9.2.2 Contract management solutions

Smart contracts encompass far more than just the benefits of blockchain technology. Rather, the term captures the entire digital life cycle of a contract, from negotiation to control and verification of the fulfillment of contractual obligations. Now, it is already possible to use smart contracts even without blockchain technology. Thus, contract management solutions could overcome both the immutability issue and the irreversible nature of blockchain by handling the contract’s life-cycle while eliminating limitations of the technology itself. In state-of-the-art contract management solutions [31], all parties to the contract must provide proof of identity and authenticate their access to data in order to ensure the basis of trust. Besides, all documents that are associated with the contract are stored in a revision-secure manner and encrypted form on a cloud-based platform developed and operated in Europe.

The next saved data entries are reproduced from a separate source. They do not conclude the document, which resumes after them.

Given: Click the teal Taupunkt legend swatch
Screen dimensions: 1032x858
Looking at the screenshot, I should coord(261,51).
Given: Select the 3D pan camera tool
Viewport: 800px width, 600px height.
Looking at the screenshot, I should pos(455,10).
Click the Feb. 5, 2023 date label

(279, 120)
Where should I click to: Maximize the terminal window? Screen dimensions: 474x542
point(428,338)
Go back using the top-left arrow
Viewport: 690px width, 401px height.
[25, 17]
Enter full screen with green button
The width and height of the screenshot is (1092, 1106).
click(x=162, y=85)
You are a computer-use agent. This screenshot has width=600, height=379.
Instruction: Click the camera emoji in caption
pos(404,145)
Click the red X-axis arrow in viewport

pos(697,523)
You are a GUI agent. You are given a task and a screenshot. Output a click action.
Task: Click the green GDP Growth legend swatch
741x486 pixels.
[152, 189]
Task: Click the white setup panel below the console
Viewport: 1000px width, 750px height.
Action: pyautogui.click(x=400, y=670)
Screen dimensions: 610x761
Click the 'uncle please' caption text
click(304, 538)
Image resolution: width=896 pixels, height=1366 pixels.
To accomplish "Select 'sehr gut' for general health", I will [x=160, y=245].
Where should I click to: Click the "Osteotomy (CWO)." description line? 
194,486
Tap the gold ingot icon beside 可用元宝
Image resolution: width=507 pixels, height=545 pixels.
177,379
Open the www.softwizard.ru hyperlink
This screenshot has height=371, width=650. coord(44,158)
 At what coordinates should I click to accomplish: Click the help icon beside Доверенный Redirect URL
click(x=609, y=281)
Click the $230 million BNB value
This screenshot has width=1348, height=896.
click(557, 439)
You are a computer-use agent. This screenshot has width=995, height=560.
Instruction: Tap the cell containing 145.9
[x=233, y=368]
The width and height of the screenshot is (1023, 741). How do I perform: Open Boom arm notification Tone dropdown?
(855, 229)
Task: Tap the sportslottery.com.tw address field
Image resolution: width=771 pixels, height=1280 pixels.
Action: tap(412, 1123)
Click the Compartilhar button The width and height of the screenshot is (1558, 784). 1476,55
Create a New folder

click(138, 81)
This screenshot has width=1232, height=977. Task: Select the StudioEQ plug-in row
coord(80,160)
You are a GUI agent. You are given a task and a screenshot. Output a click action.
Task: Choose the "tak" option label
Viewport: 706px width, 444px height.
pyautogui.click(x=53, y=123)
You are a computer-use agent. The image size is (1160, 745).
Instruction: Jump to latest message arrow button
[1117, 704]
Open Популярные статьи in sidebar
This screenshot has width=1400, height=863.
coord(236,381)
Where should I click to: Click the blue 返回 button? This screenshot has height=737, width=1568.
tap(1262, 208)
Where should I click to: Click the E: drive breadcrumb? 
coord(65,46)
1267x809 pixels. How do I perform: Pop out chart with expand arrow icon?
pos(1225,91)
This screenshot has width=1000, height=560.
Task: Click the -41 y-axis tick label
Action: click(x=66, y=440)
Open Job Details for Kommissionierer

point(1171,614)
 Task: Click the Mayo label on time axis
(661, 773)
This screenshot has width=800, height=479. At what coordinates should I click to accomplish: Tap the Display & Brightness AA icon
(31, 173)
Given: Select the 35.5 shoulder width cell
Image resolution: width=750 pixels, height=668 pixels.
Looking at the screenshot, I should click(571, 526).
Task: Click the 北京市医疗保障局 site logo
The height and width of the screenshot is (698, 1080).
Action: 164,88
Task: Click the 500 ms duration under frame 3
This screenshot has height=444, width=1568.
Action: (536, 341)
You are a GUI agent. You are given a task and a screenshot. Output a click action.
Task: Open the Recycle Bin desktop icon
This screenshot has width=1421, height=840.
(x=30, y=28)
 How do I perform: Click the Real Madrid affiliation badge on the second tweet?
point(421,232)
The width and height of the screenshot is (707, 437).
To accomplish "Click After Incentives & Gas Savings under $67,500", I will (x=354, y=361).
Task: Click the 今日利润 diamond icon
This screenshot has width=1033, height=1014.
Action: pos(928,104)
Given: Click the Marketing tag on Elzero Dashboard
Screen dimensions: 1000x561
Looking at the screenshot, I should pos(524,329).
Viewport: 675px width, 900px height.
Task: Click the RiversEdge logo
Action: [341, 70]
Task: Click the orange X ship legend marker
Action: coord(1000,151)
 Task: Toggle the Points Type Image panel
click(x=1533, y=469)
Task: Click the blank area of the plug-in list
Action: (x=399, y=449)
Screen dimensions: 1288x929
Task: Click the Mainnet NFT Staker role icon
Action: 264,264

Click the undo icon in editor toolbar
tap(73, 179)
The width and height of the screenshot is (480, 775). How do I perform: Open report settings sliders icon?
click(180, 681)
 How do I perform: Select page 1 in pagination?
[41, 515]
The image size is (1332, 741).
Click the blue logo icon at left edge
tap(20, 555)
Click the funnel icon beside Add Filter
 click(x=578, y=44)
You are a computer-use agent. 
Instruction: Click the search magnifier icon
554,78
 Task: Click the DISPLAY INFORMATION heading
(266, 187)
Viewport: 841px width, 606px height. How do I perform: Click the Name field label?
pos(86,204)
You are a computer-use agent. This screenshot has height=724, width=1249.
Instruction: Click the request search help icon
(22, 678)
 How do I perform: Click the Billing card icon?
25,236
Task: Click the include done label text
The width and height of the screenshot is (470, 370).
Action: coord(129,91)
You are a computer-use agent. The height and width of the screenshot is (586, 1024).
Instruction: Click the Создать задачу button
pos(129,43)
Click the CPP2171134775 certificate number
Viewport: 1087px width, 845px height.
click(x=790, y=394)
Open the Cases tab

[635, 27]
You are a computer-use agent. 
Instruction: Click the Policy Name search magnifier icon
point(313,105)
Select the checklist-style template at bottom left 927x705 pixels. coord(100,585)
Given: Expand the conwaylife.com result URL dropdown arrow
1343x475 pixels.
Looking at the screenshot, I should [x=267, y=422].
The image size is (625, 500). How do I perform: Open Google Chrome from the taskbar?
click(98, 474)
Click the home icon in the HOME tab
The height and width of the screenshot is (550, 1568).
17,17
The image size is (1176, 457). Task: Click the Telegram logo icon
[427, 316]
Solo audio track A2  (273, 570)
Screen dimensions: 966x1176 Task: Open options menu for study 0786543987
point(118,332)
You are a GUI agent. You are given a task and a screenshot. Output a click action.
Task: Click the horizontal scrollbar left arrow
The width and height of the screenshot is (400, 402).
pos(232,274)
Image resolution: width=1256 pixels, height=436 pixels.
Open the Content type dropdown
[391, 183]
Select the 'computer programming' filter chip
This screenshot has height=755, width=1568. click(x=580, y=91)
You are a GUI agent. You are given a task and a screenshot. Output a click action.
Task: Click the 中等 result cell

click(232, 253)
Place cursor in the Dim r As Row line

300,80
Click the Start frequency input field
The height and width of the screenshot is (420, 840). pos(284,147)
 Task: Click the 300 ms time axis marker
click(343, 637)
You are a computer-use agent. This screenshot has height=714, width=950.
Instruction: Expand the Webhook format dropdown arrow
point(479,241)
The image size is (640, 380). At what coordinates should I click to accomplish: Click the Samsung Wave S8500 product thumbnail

This ensures transparency and traceability for all events, the actions associated with these events, and the designation of the persons responsible [23]. For instance, Fabasoft Contracts [31] is one of the latest contract management solutions that is ready-to-use, cloud-based software to support users throughout the entire contract life cycle: from cross-company contract preparation, efficient handling of review and approval processes, to the revision-secure contract archiving. It enables the modeling of contract rights and obligations, which can be automatically verified and enforced. There are several benefits offered by revision-secure contract management, including providing traceability when monitoring the cold chain of food delivery or proving the authenticity of spare automotive parts, as opposed to counterfeit articles [23].

10 Conclusion

The decentralization, auto-enforcing ability, and verifiability characteristics of smart contracts enable their encoded business rules to be executed in a peer-to-peer network, where each node is “equal” and none has any special authority without the involvement of a trusted authority or a central server. Thus, smart contracts are expected to revolutionize many traditional industries, such as financial, healthcare, energy, etc. In this paper, we presented a comprehensive survey of blockchain-enabled smart contracts from both technical and usage points of view. Thus, we introduced a taxonomy of existing blockchain-enabled smart contract solutions, categorized the included research papers, and discussed the existing smart contract-based studies. Based on the findings from the survey, both smart contract challenges and open issues are identified to be addressed in further studies. Finally, we discussed future trends of smart contracts. This study provides informational support to stakeholders interested in the research of smart contracts.